[Supplied information Boundary: Start]
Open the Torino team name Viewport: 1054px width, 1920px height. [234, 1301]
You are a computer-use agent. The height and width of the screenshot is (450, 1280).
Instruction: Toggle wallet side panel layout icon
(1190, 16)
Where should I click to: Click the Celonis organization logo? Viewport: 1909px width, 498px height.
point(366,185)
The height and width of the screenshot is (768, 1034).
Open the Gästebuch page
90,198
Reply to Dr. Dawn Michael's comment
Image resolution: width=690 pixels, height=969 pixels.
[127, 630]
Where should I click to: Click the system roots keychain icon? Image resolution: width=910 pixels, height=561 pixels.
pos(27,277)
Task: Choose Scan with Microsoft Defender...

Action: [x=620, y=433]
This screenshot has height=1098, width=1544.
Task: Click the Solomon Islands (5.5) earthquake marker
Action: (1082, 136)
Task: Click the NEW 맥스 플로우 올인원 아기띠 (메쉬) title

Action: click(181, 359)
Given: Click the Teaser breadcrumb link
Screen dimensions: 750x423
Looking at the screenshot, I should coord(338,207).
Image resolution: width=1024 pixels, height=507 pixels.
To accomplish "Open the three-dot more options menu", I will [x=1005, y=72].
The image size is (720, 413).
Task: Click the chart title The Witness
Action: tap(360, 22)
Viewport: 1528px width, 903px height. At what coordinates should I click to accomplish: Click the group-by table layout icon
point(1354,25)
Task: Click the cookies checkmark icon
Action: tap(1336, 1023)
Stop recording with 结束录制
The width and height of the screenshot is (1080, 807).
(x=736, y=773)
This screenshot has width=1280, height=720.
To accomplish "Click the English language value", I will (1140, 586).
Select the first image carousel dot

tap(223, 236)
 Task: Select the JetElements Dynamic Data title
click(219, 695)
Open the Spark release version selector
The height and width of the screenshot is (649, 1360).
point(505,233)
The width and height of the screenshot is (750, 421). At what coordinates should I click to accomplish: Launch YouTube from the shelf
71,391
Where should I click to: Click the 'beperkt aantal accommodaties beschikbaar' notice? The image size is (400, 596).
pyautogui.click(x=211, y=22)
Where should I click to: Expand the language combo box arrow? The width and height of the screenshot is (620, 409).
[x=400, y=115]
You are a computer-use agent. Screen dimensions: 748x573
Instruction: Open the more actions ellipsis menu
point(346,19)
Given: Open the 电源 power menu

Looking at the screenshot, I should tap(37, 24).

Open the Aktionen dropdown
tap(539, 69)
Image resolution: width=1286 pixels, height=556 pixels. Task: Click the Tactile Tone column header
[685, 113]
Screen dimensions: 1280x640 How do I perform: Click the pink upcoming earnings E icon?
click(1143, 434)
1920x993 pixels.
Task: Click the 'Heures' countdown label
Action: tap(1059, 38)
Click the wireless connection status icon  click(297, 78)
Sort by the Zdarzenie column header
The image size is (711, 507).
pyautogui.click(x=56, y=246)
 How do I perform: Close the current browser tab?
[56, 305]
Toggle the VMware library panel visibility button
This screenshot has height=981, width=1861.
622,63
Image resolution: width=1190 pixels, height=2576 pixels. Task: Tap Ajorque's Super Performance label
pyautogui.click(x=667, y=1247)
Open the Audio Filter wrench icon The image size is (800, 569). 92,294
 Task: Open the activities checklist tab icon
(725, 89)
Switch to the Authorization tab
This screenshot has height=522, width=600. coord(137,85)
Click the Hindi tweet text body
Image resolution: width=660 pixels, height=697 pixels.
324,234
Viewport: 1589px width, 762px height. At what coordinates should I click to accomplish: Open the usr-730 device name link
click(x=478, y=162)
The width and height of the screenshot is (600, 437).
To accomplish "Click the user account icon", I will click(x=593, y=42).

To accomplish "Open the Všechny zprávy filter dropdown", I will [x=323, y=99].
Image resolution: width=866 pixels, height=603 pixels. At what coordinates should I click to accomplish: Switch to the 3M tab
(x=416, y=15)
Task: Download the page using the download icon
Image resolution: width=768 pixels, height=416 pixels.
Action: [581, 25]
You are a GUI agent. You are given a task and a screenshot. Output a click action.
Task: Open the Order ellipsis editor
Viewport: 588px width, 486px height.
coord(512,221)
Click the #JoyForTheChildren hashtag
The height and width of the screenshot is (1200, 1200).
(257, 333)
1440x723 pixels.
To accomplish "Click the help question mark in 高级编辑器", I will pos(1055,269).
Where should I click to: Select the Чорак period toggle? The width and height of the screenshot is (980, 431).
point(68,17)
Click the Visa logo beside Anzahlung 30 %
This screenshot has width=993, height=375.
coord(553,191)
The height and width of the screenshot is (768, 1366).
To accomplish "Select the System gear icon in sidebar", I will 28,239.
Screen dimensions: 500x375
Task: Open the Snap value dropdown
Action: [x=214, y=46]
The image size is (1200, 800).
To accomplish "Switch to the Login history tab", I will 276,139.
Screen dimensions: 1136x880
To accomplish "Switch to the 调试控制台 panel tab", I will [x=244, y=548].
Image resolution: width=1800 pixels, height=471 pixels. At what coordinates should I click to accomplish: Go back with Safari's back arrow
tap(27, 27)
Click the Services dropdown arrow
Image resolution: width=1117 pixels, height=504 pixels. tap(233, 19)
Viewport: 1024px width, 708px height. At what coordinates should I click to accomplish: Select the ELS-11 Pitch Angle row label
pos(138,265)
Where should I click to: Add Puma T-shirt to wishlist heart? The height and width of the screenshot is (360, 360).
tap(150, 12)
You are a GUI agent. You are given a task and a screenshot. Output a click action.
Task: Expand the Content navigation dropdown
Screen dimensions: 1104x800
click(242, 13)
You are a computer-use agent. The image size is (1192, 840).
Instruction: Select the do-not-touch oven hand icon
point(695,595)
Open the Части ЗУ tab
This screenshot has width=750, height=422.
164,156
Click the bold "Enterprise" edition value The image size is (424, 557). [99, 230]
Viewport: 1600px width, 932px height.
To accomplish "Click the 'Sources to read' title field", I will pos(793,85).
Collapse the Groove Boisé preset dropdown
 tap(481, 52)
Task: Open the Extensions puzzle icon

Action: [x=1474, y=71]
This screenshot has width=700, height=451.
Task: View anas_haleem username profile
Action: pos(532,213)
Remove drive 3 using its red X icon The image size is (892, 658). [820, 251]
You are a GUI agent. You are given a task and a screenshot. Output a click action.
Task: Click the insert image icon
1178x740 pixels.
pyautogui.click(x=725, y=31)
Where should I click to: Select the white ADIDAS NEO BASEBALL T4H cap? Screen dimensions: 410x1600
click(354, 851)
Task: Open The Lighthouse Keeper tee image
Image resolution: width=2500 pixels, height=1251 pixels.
[Supplied information Boundary: End]
• Action item: Once more, print all the records exactly.

• Response box:
Open the Torino team name Viewport: 1054px width, 1920px height. [234, 1301]
You are a computer-use agent. The height and width of the screenshot is (450, 1280).
Instruction: Toggle wallet side panel layout icon
(1190, 16)
Where should I click to: Click the Celonis organization logo? Viewport: 1909px width, 498px height.
point(366,185)
The height and width of the screenshot is (768, 1034).
Open the Gästebuch page
90,198
Reply to Dr. Dawn Michael's comment
Image resolution: width=690 pixels, height=969 pixels.
[127, 630]
Where should I click to: Click the system roots keychain icon? Image resolution: width=910 pixels, height=561 pixels.
pos(27,277)
Task: Choose Scan with Microsoft Defender...

Action: [x=620, y=433]
This screenshot has height=1098, width=1544.
Task: Click the Solomon Islands (5.5) earthquake marker
Action: (1082, 136)
Task: Click the NEW 맥스 플로우 올인원 아기띠 (메쉬) title

Action: click(181, 359)
Given: Click the Teaser breadcrumb link
Screen dimensions: 750x423
Looking at the screenshot, I should coord(338,207).
Image resolution: width=1024 pixels, height=507 pixels.
To accomplish "Open the three-dot more options menu", I will [x=1005, y=72].
The image size is (720, 413).
Task: Click the chart title The Witness
Action: tap(360, 22)
Viewport: 1528px width, 903px height. At what coordinates should I click to accomplish: Click the group-by table layout icon
point(1354,25)
Task: Click the cookies checkmark icon
Action: tap(1336, 1023)
Stop recording with 结束录制
The width and height of the screenshot is (1080, 807).
(x=736, y=773)
This screenshot has width=1280, height=720.
To accomplish "Click the English language value", I will (1140, 586).
Select the first image carousel dot

tap(223, 236)
 Task: Select the JetElements Dynamic Data title
click(219, 695)
Open the Spark release version selector
The height and width of the screenshot is (649, 1360).
point(505,233)
The width and height of the screenshot is (750, 421). At what coordinates should I click to accomplish: Launch YouTube from the shelf
71,391
Where should I click to: Click the 'beperkt aantal accommodaties beschikbaar' notice? The image size is (400, 596).
pyautogui.click(x=211, y=22)
Where should I click to: Expand the language combo box arrow? The width and height of the screenshot is (620, 409).
[x=400, y=115]
You are a computer-use agent. Screen dimensions: 748x573
Instruction: Open the more actions ellipsis menu
point(346,19)
Given: Open the 电源 power menu

Looking at the screenshot, I should tap(37, 24).

Open the Aktionen dropdown
tap(539, 69)
Image resolution: width=1286 pixels, height=556 pixels. Task: Click the Tactile Tone column header
[685, 113]
Screen dimensions: 1280x640 How do I perform: Click the pink upcoming earnings E icon?
click(1143, 434)
1920x993 pixels.
Task: Click the 'Heures' countdown label
Action: tap(1059, 38)
Click the wireless connection status icon  click(297, 78)
Sort by the Zdarzenie column header
The image size is (711, 507).
pyautogui.click(x=56, y=246)
 How do I perform: Close the current browser tab?
[56, 305]
Toggle the VMware library panel visibility button
This screenshot has height=981, width=1861.
622,63
Image resolution: width=1190 pixels, height=2576 pixels. Task: Tap Ajorque's Super Performance label
pyautogui.click(x=667, y=1247)
Open the Audio Filter wrench icon The image size is (800, 569). 92,294
 Task: Open the activities checklist tab icon
(725, 89)
Switch to the Authorization tab
This screenshot has height=522, width=600. coord(137,85)
Click the Hindi tweet text body
Image resolution: width=660 pixels, height=697 pixels.
324,234
Viewport: 1589px width, 762px height. At what coordinates should I click to accomplish: Open the usr-730 device name link
click(x=478, y=162)
The width and height of the screenshot is (600, 437).
To accomplish "Click the user account icon", I will click(x=593, y=42).

To accomplish "Open the Všechny zprávy filter dropdown", I will [x=323, y=99].
Image resolution: width=866 pixels, height=603 pixels. At what coordinates should I click to accomplish: Switch to the 3M tab
(x=416, y=15)
Task: Download the page using the download icon
Image resolution: width=768 pixels, height=416 pixels.
Action: [581, 25]
You are a GUI agent. You are given a task and a screenshot. Output a click action.
Task: Open the Order ellipsis editor
Viewport: 588px width, 486px height.
coord(512,221)
Click the #JoyForTheChildren hashtag
The height and width of the screenshot is (1200, 1200).
(257, 333)
1440x723 pixels.
To accomplish "Click the help question mark in 高级编辑器", I will pos(1055,269).
Where should I click to: Select the Чорак period toggle? The width and height of the screenshot is (980, 431).
point(68,17)
Click the Visa logo beside Anzahlung 30 %
This screenshot has width=993, height=375.
coord(553,191)
The height and width of the screenshot is (768, 1366).
To accomplish "Select the System gear icon in sidebar", I will 28,239.
Screen dimensions: 500x375
Task: Open the Snap value dropdown
Action: [x=214, y=46]
The image size is (1200, 800).
To accomplish "Switch to the Login history tab", I will 276,139.
Screen dimensions: 1136x880
To accomplish "Switch to the 调试控制台 panel tab", I will [x=244, y=548].
Image resolution: width=1800 pixels, height=471 pixels. At what coordinates should I click to accomplish: Go back with Safari's back arrow
tap(27, 27)
Click the Services dropdown arrow
Image resolution: width=1117 pixels, height=504 pixels. tap(233, 19)
Viewport: 1024px width, 708px height. At what coordinates should I click to accomplish: Select the ELS-11 Pitch Angle row label
pos(138,265)
Where should I click to: Add Puma T-shirt to wishlist heart? The height and width of the screenshot is (360, 360).
tap(150, 12)
You are a GUI agent. You are given a task and a screenshot. Output a click action.
Task: Expand the Content navigation dropdown
Screen dimensions: 1104x800
click(242, 13)
You are a computer-use agent. The image size is (1192, 840).
Instruction: Select the do-not-touch oven hand icon
point(695,595)
Open the Части ЗУ tab
This screenshot has width=750, height=422.
164,156
Click the bold "Enterprise" edition value The image size is (424, 557). [99, 230]
Viewport: 1600px width, 932px height.
To accomplish "Click the 'Sources to read' title field", I will pos(793,85).
Collapse the Groove Boisé preset dropdown
 tap(481, 52)
Task: Open the Extensions puzzle icon

Action: [x=1474, y=71]
This screenshot has width=700, height=451.
Task: View anas_haleem username profile
Action: pos(532,213)
Remove drive 3 using its red X icon The image size is (892, 658). [820, 251]
You are a GUI agent. You are given a task and a screenshot. Output a click action.
Task: Click the insert image icon
1178x740 pixels.
pyautogui.click(x=725, y=31)
Where should I click to: Select the white ADIDAS NEO BASEBALL T4H cap? Screen dimensions: 410x1600
click(354, 851)
Task: Open The Lighthouse Keeper tee image
Image resolution: width=2500 pixels, height=1251 pixels.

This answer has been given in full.